The importance of protecting children's eyes from the sun's rays
Why you should invest in good sunglasses for your child or baby, we tell you in this article!
Just as we protect children's and babies' skin from the sun with sunscreen, we must also protect their eyes from ultraviolet (UV) rays. At a young age, eyes are still developing and the lens of the eye lets harmful UV rays pass through to the retina. What's more, babies do not have the reflex to close their eyes in bright light, which is why they must be protected at all costs. Without good sunglasses with full UV400 protection, injuries such as keratitis or corneal burns can occur. The most visible symptoms are redness, pain or photophobia. In the long term, exposure to ultraviolet rays can lead to serious pathologies such as macular degeneration (AMD) or cataracts. It should be borne in mind that maturity is not reached until the age of 25, so sunglasses with a 100% sun filter are essential.

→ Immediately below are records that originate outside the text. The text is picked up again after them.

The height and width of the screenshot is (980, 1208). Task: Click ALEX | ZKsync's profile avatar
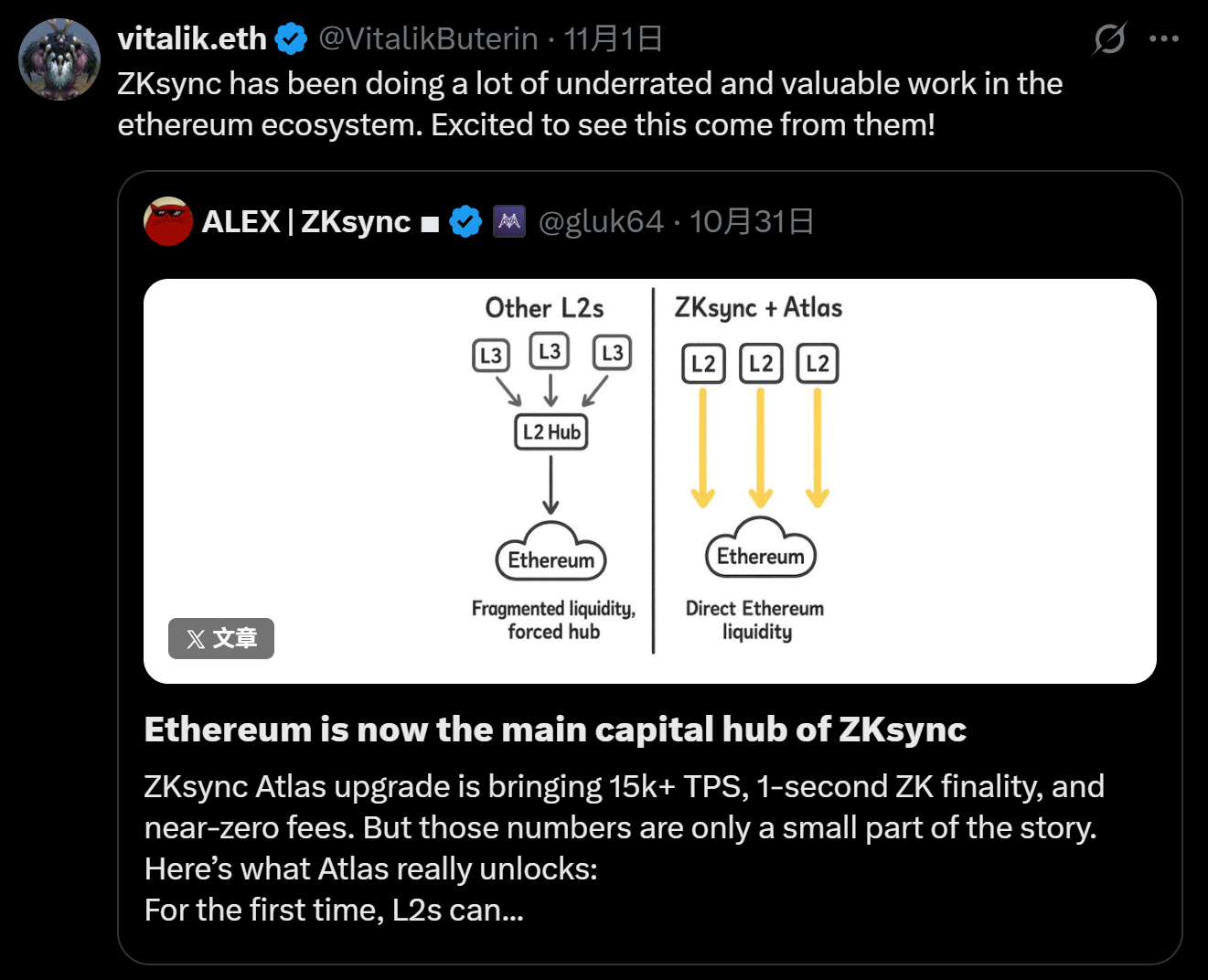(167, 221)
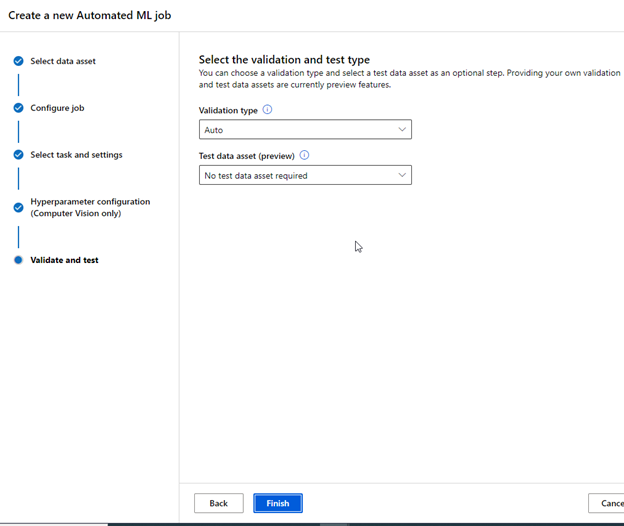The width and height of the screenshot is (624, 526).
Task: Open the Test data asset dropdown
Action: pos(304,175)
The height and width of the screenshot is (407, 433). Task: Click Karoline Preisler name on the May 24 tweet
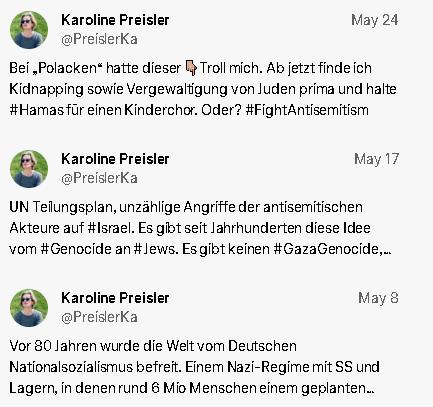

What we should look for before buying sunglasses is that they have UV400 protection, which is the maximum protection available. All Kiddus sunglasses have UV400 protection.
Category 3 or 4 ? what does that mean?
It has nothing to do with UV protection. The category refers to the opacity, i.e. the amount of light the lens lets through. If you choose low categories (0 to 2), it is easy to be dazzled on sunny days. The most common category is 3, which is suitable for high light conditions, i.e. those that we might encounter on a sunny day. In extreme conditions such as those found in high mountains or at the beach and the sea, category 4 is more advisable as it reduces the amount of light reaching our eyes by more than 90%.
At Kiddus we mostly use category 3 as it is the most common and the one used in more than 90% of sunglasses for children and adults. We only use category 4 with our BABY PREMIUM sunglasses. They are suitable for the snow, the sea or in cases of photosensitivity.
Polarized? Yes or no?
A polarised lens is used to mitigate glare and reflections produced by the sun's rays on the sea, snow and also on surfaces such as glass, metal or other surfaces that may have a mirror effect.
Not to be confused with sunscreen. We have already said that sunscreen is what blocks ultraviolet UV rays, which are the ones we must protect ourselves from. This is essential. It should be clear that a non-polarised lens with UV400 protection protects us perfectly well from the harmful effects of UV radiation.
Polarised lenses, on the other hand, can provide more comfort in certain situations because they prevent glare. They also reduce eyestrain, increase contrast and make colours more vivid.
It is essential for sunglasses to have UV400 sunscreen. A brightness reduction level of Category 3 should be sufficient in most cases. Whether they are polarised or not depends on the intended use.